(DATA SHOWN begins)
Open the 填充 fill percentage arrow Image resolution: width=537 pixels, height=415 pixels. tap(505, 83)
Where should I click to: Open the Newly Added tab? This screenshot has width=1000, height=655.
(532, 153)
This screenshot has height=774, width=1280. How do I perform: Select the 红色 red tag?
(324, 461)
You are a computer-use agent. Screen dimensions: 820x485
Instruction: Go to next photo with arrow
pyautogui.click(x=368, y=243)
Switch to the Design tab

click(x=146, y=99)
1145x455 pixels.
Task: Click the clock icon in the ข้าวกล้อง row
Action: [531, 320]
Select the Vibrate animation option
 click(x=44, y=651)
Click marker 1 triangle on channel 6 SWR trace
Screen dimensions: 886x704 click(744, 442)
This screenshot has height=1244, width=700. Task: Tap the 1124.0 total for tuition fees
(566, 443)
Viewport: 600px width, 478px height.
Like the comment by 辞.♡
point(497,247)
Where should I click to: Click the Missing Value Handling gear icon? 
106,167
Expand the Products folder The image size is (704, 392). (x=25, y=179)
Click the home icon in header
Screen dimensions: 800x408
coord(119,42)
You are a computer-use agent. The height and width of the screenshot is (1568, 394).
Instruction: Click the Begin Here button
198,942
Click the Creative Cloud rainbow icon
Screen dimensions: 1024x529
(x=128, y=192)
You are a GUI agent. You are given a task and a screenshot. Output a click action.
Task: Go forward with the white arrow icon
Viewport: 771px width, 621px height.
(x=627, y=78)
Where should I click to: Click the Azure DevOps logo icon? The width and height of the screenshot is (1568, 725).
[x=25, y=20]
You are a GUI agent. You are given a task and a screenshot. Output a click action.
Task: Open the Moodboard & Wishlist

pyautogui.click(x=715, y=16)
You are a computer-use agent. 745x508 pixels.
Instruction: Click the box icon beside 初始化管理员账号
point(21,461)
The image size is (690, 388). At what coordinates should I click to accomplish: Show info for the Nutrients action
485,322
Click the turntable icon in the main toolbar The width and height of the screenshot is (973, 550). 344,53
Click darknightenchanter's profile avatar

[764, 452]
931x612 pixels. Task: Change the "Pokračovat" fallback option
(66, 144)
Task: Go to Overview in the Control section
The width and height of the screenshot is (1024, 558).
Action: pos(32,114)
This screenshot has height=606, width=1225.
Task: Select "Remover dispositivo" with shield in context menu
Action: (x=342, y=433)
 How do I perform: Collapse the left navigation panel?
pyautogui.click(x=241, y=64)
(DATA SHOWN ends)
• _WHAT IS REQUIRED_
The records above should be restated exactly, line for line.

• _COMPLETED TASK_
Open the 填充 fill percentage arrow Image resolution: width=537 pixels, height=415 pixels. tap(505, 83)
Where should I click to: Open the Newly Added tab? This screenshot has width=1000, height=655.
(532, 153)
This screenshot has height=774, width=1280. How do I perform: Select the 红色 red tag?
(324, 461)
You are a computer-use agent. Screen dimensions: 820x485
Instruction: Go to next photo with arrow
pyautogui.click(x=368, y=243)
Switch to the Design tab

click(x=146, y=99)
1145x455 pixels.
Task: Click the clock icon in the ข้าวกล้อง row
Action: [531, 320]
Select the Vibrate animation option
 click(x=44, y=651)
Click marker 1 triangle on channel 6 SWR trace
Screen dimensions: 886x704 click(744, 442)
This screenshot has height=1244, width=700. Task: Tap the 1124.0 total for tuition fees
(566, 443)
Viewport: 600px width, 478px height.
Like the comment by 辞.♡
point(497,247)
Where should I click to: Click the Missing Value Handling gear icon? 
106,167
Expand the Products folder The image size is (704, 392). (x=25, y=179)
Click the home icon in header
Screen dimensions: 800x408
coord(119,42)
You are a computer-use agent. The height and width of the screenshot is (1568, 394).
Instruction: Click the Begin Here button
198,942
Click the Creative Cloud rainbow icon
Screen dimensions: 1024x529
(x=128, y=192)
You are a GUI agent. You are given a task and a screenshot. Output a click action.
Task: Go forward with the white arrow icon
Viewport: 771px width, 621px height.
(x=627, y=78)
Where should I click to: Click the Azure DevOps logo icon? The width and height of the screenshot is (1568, 725).
[x=25, y=20]
You are a GUI agent. You are given a task and a screenshot. Output a click action.
Task: Open the Moodboard & Wishlist

pyautogui.click(x=715, y=16)
You are a computer-use agent. 745x508 pixels.
Instruction: Click the box icon beside 初始化管理员账号
point(21,461)
The image size is (690, 388). At what coordinates should I click to accomplish: Show info for the Nutrients action
485,322
Click the turntable icon in the main toolbar The width and height of the screenshot is (973, 550). 344,53
Click darknightenchanter's profile avatar

[764, 452]
931x612 pixels. Task: Change the "Pokračovat" fallback option
(66, 144)
Task: Go to Overview in the Control section
The width and height of the screenshot is (1024, 558).
Action: pos(32,114)
This screenshot has height=606, width=1225.
Task: Select "Remover dispositivo" with shield in context menu
Action: (x=342, y=433)
 How do I perform: Collapse the left navigation panel?
pyautogui.click(x=241, y=64)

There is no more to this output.